Jakarta (ANTARA News) - Komisi Pemberantasan Korupsi (KPK) memberikan jawaban atas permohonan praperadilan yang diajukan Ketua DPR RI Setya Novanto, tersangka kasus korupsi proyek KTP-e pada Kementerian Dalam Negeri tahun 2011-2012.

"Tadi sebagian dalil atau bukti yg kami bacakan sudah jelas, runut, transparan, dan berdasarkan alat bukti yang sah. Berdasarkan penjelasan yang kami bacakan, kami berkeyakinan bahwa dalil-dalil dalam penetapan pemohon sebagai tersangka sudah memenuhi syarat dan bukti cukup," kata Kepala Biro Hukum KPK Setiadi di Pengadilan Negeri Jakarta Selatan, Jumat.

Pengadilan Negeri Jakarta Selatan melalui hakim tunggal Cepi Iskandar menggelar sidang lanjutan praperadilan Setya Novanto dengan agenda pembacaan jawaban dari pihak termohon dalam hal ini KPK.

Dalam jawaban KPK itu, KPK menjelaskan bagaimana runut kronologis peran dari Setya Novanto jauh sebelum proyek itu dilaksanakan yaitu tahun 2010, 2011, dan 2012 bahkan pasca ditetapkannya proyek itu sebagai bagian dari proyek multiyears.

"Kami juga sudah menjelaskan jumlah uang atau kerugian yang sudah ditetapkan BPKP dalam proyek KTP-e ini," ucap Setiadi.

Ia juga menegaskan bahwa pada 2011-2012 KPK sudah melakukan proses penyelidikan dan penyidikan terhadap beberapa tersangka, yaitu Irman, Sugiharto, dan Andi Agustinus alias Andi Narogong

"Dalam surat perintah penyidikan itu disebutkan "dan kawan-kawan", artinya tidak hanya tiga orang itu. Apakah ada tersangka lain setalah tiga orang itu kan sekarang sudah ada penetapan tersangka terhadap pemohon. Untuk yang lain tinggal tunggu informasi dari penyidik atau pimpinan," kata Setiadi.

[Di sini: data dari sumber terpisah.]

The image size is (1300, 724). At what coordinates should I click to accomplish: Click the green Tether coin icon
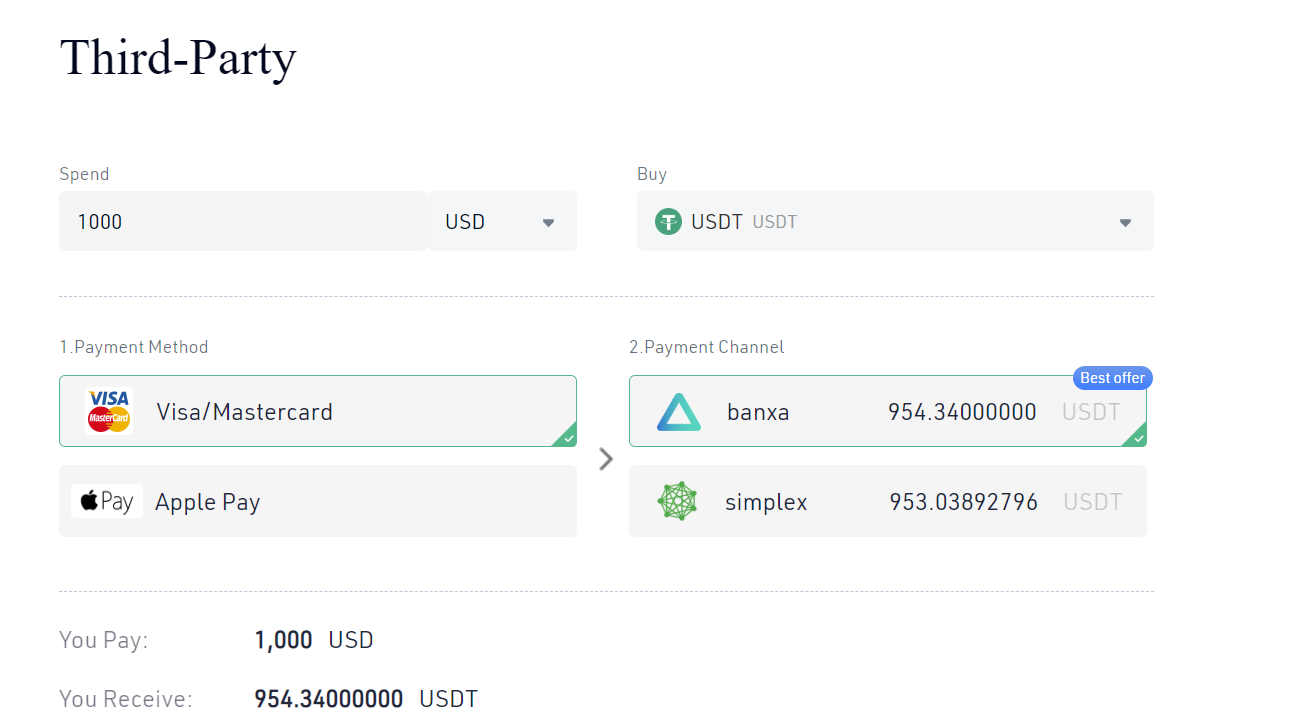click(x=668, y=222)
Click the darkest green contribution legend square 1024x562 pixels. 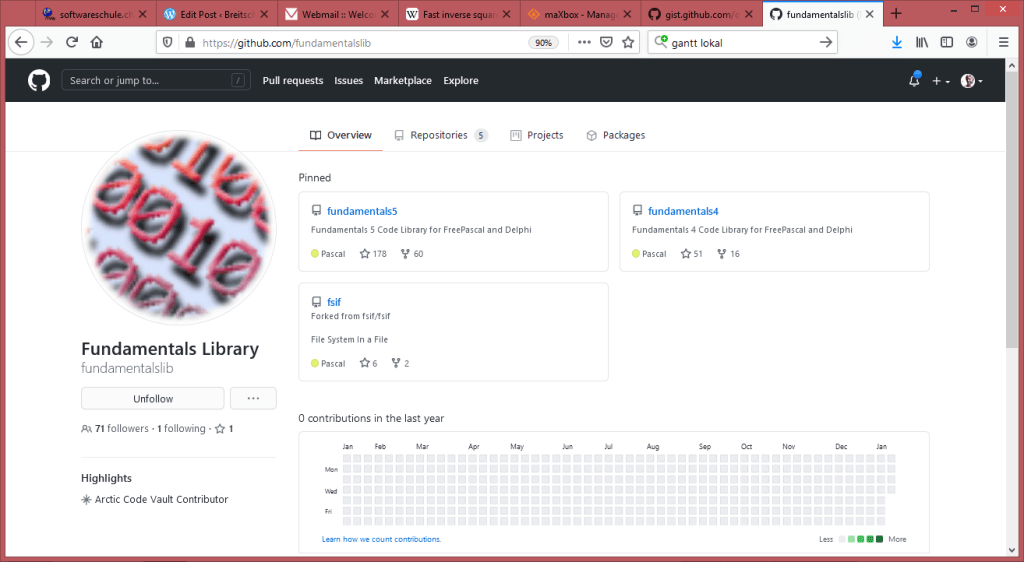[x=879, y=539]
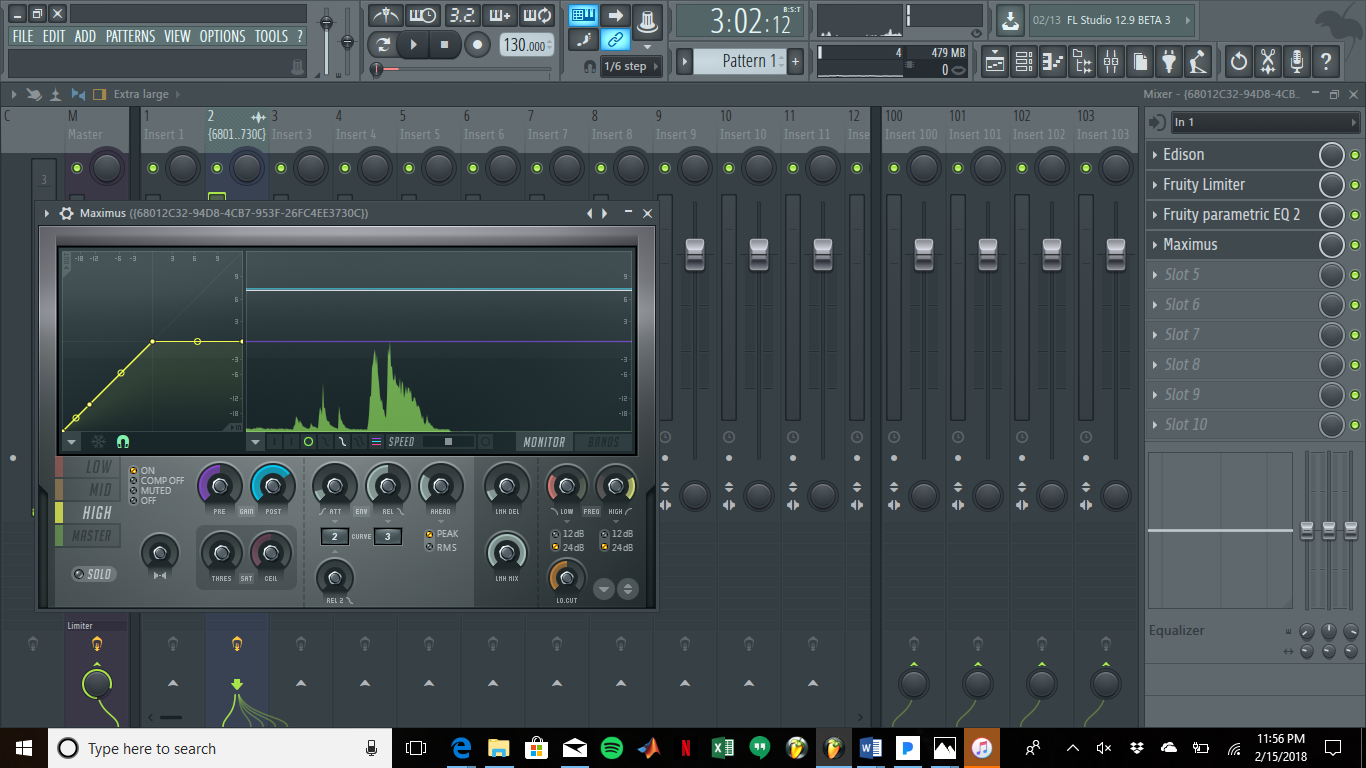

Sidang praperadilan Setya Novanto untuk sementara diskors dan dilanjutkan kembali pada pukul 13.30 WIB dengan agenda melanjutkan kembali jawaban dari pihak termohon.

KPK telah menetapkan Ketua DPR Setya Novanto sebagai tersangka kasus dugaan tindak pidana korupsi pengadaan paket penerapan KTP berbasis nomor induk kependudukan secara nasional (KTP-E) tahun 2011-2012 pada Kemendagri pada 17 Juli 2017.

Setya Novanto diduga dengan tujuan menguntungkan diri sendiri atau orang lain atau suatu korporasi menyalahgunakan kewenangan, kesempatan atau sarana yang ada padanya karena kedudukannya atau jabatannya sehingga diduga mengakibatkan kerugian negara sekurang-kurangnya Rp2,3 triliun dari nilai paket pengadaan sekitar Rp5,9 triliun dalam paket pengadaan KTP-e pada Kemendagri.

Setnov disangka melanggar pasal 2 ayat (1) atas pasal 3 UU No 31 Tahun 1999 sebagaimana telah diubah dengan UU No 20 Tahun 2001 tentang Pemberantasan Korupsi jo pasal 55 ayat (1) ke-1 KUHP.